The Northern Nevada industrial market ended Q3 2018 much as it began – a competitive, demand-heavy market with active pre-leasing and rising base rents. As a result, the quarter recorded 2.1 million square feet of net absorption and 2.4 million square feet of gross absorption. While the market is attractive to occupiers of varying sizes and needs, the most active users are those requiring 100,000 square feet or less. During Q3, 62 of 64 total transactions matched this profile.
Demand is showing no signs of slowing down across the region, the vacancy rate is among the nation’s lowest and industrial construction activity across Northern Nevada is healthy. In addition, a number of planned projects are expected to move into the active development phase towards the end of Q1 2019. In particular, manufacturing demand appears to be growing. While these occupiers have traditionally been users of second generation space, these companies are increasingly looking at build-to-suit opportunities because of limited existing supply.>
The industrial market in Northern Nevada continues to demonstrate strong performance. Since this time last year, quarterly net absorption has averaged in excess of 1 million square feet. With this level of demand and a declining trend in both vacancy and availability rates, strong fundamentals are expected moving forward.
The Las Vegas industrial market continued to show lower vacancies, positive net absorption and an increase in construction activity in the third quarter of 2018. Strong leasing activity and new, pre-leased, construction caused the overall market vacancy rate to decrease to a record low of 2.7 percent.
Demand continued to outpace new supply, driven largely by e-commerce, trade and transportation and manufacturing related companies. This has caused net absorption, for the third quarter, to be a robust 1.3 million square feet making it the 24th consecutive quarter with positive net absorption. New construction remained strong with 899,919 square feet of space delivered during the quarter. Of the 2.8 million square feet of new construction, year-to-date, 2.1 million square feet was in the North Las Vegas submarket. There is another 7.5 million square feet in the under construction or planning stages.

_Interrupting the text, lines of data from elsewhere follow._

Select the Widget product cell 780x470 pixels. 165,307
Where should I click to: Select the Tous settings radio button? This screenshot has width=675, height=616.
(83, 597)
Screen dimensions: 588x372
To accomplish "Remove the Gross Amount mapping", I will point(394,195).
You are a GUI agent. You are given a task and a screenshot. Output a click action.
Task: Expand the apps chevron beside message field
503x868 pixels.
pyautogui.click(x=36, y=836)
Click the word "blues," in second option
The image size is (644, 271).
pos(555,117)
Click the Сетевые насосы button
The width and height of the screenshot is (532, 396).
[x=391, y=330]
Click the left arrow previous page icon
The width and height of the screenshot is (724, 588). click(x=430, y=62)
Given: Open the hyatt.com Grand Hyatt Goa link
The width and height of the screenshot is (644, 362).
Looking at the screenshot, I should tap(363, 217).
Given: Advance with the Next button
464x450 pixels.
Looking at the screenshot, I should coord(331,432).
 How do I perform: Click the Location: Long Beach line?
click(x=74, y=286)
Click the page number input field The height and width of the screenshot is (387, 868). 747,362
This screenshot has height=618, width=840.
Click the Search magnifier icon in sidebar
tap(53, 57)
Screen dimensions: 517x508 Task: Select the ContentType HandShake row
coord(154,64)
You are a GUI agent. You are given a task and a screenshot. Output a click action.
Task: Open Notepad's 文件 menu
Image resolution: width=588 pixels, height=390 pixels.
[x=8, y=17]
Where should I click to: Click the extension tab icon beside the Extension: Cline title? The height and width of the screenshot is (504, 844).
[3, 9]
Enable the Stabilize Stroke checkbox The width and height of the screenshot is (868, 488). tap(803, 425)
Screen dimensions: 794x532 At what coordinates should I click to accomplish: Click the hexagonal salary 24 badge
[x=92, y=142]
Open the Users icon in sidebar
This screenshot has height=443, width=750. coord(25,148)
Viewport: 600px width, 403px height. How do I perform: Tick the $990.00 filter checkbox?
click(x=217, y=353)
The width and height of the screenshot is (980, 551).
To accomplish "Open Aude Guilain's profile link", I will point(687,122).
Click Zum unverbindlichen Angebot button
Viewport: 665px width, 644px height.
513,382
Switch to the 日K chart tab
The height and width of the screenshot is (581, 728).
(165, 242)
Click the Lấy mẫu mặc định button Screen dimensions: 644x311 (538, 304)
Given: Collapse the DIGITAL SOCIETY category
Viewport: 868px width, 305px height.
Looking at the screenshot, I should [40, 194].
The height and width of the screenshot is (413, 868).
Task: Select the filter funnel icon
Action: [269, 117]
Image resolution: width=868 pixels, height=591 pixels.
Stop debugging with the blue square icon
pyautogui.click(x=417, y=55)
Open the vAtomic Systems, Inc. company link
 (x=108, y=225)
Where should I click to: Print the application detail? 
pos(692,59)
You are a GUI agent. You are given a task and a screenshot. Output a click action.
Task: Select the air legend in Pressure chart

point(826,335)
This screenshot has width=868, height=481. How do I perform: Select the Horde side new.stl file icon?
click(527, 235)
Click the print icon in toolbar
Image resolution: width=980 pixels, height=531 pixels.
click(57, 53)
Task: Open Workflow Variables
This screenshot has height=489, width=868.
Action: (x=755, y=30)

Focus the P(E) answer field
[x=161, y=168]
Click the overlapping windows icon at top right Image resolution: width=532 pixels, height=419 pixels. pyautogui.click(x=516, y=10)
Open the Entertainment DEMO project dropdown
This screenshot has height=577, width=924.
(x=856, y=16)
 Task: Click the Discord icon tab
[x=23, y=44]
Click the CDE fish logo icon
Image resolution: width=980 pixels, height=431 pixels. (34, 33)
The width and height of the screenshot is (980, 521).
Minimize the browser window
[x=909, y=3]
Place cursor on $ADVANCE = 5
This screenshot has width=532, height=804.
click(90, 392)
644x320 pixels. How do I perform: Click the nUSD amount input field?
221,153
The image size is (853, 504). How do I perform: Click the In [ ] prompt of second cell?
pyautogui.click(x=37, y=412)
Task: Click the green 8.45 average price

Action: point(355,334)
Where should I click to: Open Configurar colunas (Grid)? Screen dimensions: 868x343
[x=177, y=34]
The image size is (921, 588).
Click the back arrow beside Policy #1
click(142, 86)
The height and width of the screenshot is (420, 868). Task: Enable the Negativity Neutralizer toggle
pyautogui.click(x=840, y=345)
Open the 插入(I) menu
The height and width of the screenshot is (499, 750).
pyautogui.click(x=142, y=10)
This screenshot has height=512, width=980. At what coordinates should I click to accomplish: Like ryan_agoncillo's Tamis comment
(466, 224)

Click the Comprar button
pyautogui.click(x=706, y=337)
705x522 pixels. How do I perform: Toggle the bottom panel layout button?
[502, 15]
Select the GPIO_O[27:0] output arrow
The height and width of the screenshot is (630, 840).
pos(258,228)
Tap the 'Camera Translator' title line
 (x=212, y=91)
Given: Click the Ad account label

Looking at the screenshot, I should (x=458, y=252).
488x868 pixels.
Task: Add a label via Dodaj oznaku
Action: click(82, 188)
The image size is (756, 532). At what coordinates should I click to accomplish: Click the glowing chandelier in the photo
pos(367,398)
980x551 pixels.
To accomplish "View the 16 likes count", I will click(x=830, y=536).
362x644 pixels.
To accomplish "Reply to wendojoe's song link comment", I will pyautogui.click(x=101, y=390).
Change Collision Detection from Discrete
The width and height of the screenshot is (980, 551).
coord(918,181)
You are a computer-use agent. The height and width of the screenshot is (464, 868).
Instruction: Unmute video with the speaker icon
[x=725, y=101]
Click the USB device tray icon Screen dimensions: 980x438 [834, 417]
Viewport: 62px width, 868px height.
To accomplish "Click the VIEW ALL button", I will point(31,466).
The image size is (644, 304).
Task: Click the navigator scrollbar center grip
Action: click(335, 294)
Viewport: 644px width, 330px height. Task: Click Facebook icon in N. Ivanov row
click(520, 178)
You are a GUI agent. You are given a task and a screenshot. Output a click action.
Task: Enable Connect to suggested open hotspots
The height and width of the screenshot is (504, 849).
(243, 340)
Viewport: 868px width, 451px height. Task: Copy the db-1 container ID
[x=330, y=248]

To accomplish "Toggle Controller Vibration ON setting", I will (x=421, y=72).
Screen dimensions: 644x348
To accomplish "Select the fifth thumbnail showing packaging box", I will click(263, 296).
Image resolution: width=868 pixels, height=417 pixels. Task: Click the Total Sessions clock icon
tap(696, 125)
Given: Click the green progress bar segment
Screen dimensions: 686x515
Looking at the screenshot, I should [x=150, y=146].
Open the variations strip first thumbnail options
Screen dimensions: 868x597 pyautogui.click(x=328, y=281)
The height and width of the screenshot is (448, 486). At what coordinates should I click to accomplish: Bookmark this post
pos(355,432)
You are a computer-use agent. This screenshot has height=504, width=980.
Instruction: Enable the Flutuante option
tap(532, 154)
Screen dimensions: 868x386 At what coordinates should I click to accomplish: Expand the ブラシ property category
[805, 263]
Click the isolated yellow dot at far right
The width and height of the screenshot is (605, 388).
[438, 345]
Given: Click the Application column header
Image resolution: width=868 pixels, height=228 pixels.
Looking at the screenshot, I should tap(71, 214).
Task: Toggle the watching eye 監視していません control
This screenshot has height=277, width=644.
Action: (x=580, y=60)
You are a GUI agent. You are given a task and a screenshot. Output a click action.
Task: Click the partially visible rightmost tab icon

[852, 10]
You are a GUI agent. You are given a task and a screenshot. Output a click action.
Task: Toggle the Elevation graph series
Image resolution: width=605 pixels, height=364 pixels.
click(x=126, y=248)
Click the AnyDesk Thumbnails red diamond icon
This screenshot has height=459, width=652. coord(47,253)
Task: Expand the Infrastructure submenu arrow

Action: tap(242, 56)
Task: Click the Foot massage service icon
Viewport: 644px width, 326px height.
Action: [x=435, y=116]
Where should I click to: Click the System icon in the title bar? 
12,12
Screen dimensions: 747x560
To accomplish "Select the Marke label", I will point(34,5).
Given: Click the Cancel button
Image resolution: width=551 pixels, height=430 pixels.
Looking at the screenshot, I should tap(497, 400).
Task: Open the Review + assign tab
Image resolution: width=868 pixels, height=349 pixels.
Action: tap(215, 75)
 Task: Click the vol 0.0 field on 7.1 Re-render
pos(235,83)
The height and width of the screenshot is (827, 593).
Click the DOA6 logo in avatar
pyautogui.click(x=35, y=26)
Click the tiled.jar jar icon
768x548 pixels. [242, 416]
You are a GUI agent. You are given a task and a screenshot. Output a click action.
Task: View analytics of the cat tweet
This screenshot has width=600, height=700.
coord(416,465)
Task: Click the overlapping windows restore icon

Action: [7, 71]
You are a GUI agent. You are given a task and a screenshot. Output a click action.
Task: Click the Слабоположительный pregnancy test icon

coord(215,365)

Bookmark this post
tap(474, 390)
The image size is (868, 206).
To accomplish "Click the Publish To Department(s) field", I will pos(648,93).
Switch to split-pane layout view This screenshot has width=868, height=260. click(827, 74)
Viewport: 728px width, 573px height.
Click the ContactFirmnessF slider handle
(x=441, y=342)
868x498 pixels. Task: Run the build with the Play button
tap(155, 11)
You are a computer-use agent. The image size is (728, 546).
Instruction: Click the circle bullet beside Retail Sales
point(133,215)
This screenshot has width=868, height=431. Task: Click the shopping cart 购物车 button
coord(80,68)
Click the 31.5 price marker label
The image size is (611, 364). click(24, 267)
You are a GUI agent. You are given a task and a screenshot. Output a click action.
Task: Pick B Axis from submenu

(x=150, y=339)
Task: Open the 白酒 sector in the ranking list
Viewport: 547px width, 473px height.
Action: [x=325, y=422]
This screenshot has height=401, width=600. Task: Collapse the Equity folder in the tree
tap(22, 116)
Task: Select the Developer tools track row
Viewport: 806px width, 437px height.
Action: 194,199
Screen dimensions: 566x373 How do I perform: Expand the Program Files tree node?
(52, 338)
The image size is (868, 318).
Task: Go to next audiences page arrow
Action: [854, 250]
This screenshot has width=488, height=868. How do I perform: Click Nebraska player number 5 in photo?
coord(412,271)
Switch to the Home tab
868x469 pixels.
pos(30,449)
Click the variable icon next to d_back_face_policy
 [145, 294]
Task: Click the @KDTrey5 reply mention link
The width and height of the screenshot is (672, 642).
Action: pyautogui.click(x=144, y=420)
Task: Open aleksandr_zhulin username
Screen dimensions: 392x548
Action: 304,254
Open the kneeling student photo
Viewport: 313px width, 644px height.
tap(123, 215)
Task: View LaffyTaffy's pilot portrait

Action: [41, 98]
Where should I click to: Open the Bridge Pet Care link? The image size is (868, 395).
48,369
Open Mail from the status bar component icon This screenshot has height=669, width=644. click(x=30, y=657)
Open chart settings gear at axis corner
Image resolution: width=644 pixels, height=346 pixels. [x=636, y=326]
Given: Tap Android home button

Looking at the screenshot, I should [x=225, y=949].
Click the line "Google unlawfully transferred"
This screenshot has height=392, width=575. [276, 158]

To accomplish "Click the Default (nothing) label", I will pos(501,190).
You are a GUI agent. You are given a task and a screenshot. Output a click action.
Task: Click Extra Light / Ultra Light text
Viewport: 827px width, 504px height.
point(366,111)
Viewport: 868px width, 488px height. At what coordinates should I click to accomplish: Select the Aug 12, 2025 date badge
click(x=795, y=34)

Companies specializing in the last leg of the supply chain, commonly referred to as “last mile”, have also been active in Southern Nevada. This trend is evident in the uptick in net absorption in midbay properties and has pushed the vacancy rate to a low 1.8 percent. Developers have responded to the increase in demand for smaller distribution spaces by adding more than 300,000 square feet of new midbay space this year, with another 184,350 square feet expected to be completed in the next couple of quarters.